R. Which writers (fanfic or otherwise) do you consider the biggest influence on you and your writing?
This is a really interesting question! For writing outside fandom, I would say bell hooks (whose mind just continually amazed and challenged me, and whose writing was both lyrical and accessible, I wish she were still with us), Sylvia Plath (The Bell Jar is wickedly funny even as it is heartbreaking), Sandra Cisneros (her poetry is funny and powerful and beautiful and truthful all at once), and various other poets or essay writers (Naomi Shihab Nye, Elizabeth Bishop, Adrienne Maree Brown, Lindy West). Anne Lamott has great advice about how to get out of your own damn way for writing, though ironically I am not a fan of her novels. My beloved Carrie Fisher sort of straddles the fandom and non-fandom worlds, and I’ve enjoyed her novels but her memoirs and essays are the things that have most influenced me.
For fandom writers, I’m going to start with some commercial Star Wars writers, because I think writing in the GFFA is sort of a different beast.
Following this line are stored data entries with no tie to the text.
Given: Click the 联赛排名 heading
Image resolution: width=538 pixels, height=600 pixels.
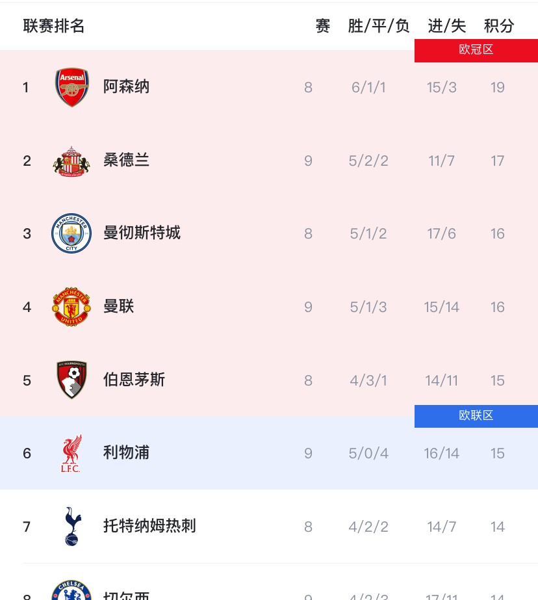Looking at the screenshot, I should point(54,26).
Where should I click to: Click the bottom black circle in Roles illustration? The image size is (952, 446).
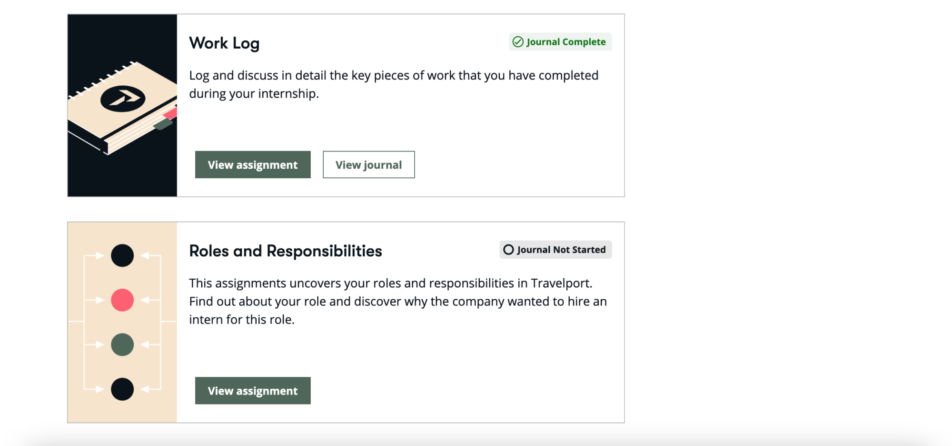coord(122,389)
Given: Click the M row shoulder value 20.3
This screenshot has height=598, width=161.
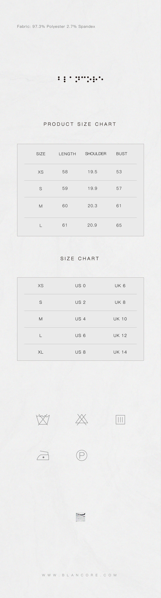Looking at the screenshot, I should click(92, 206).
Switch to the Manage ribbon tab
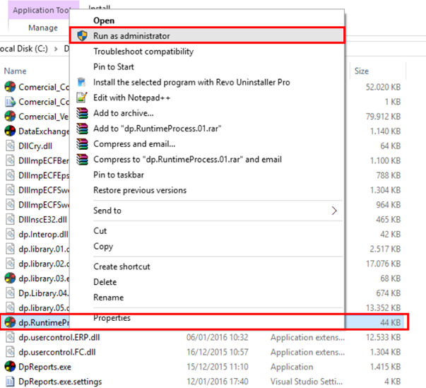Screen dimensions: 426x388 tap(42, 28)
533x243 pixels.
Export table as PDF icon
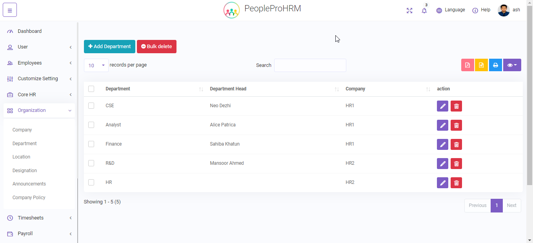468,65
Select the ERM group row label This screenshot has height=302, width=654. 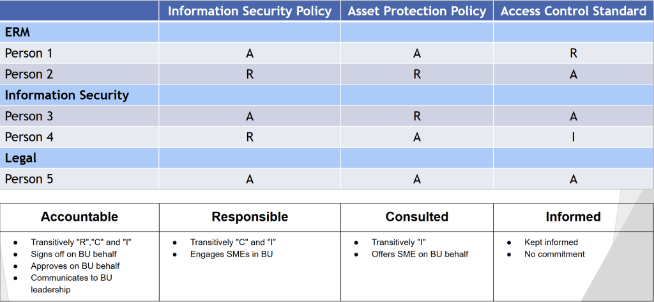pos(18,32)
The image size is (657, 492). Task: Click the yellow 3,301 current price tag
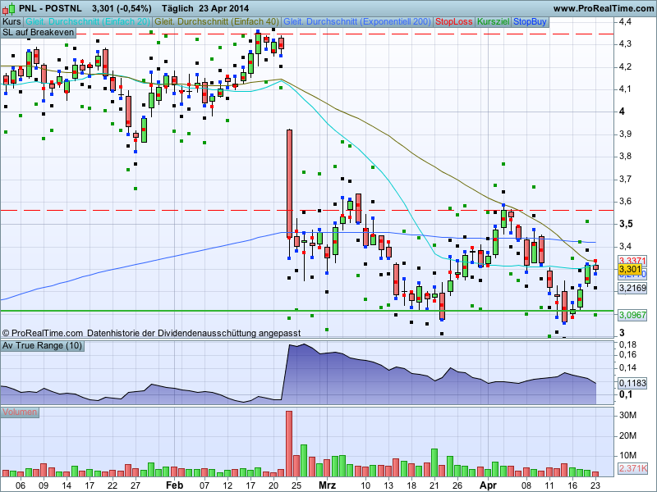point(630,269)
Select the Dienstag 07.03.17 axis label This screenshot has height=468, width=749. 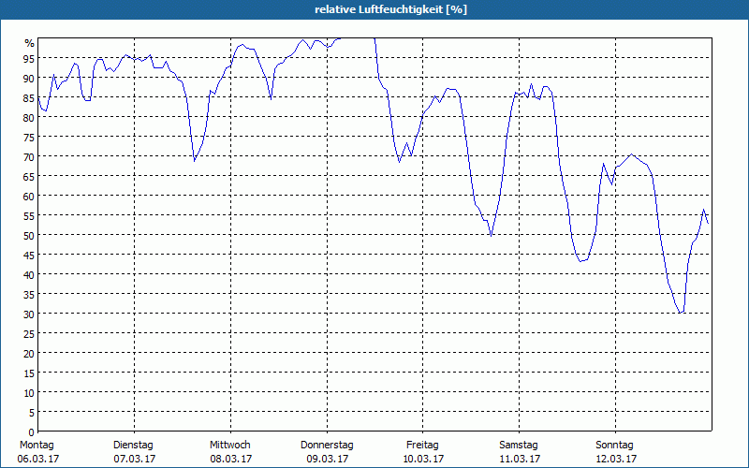click(x=134, y=452)
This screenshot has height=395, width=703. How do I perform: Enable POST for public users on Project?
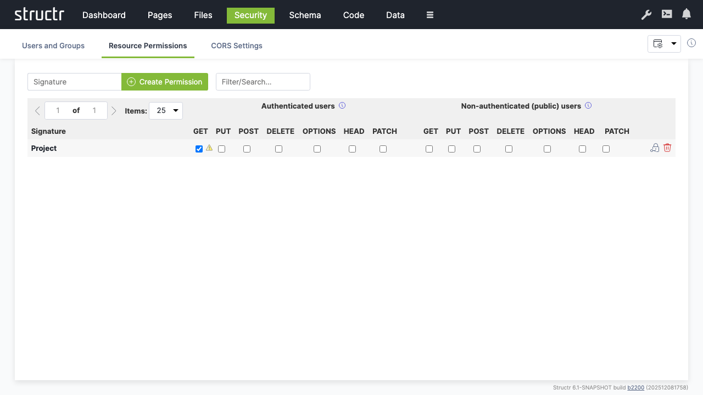pyautogui.click(x=477, y=149)
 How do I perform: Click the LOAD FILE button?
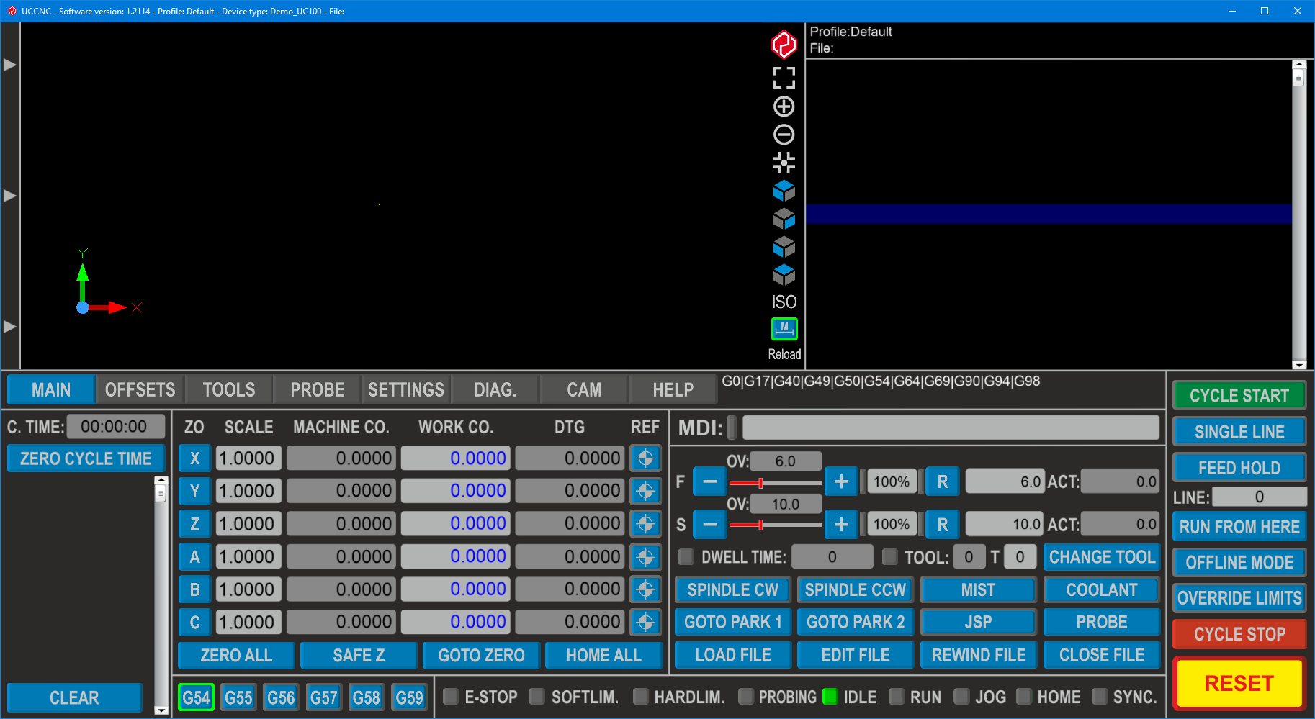pos(732,655)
Of the commercial writers, I especially love Claudia Gray (big fan of Leia, Princess of Alderaan, less so of Bloodline though it’s still well-written), Martha Wells (who really has a great sense of Leia’s character), and Rebecca Roanhorse (Resistance Reborn is SO GOOD, somehow managing to make the events of The Last Jedi make any kind of narrative sense as well as bringing some characters I LOVED back in believable and in-character ways). Aaron Allston’s X-Wing novels helped me get to know the Rogues and the Wraiths, and really do this great mix of action and character arcs that I strive for when I’m writing fic — he creates worlds that are so full and the characters feel fully realized too.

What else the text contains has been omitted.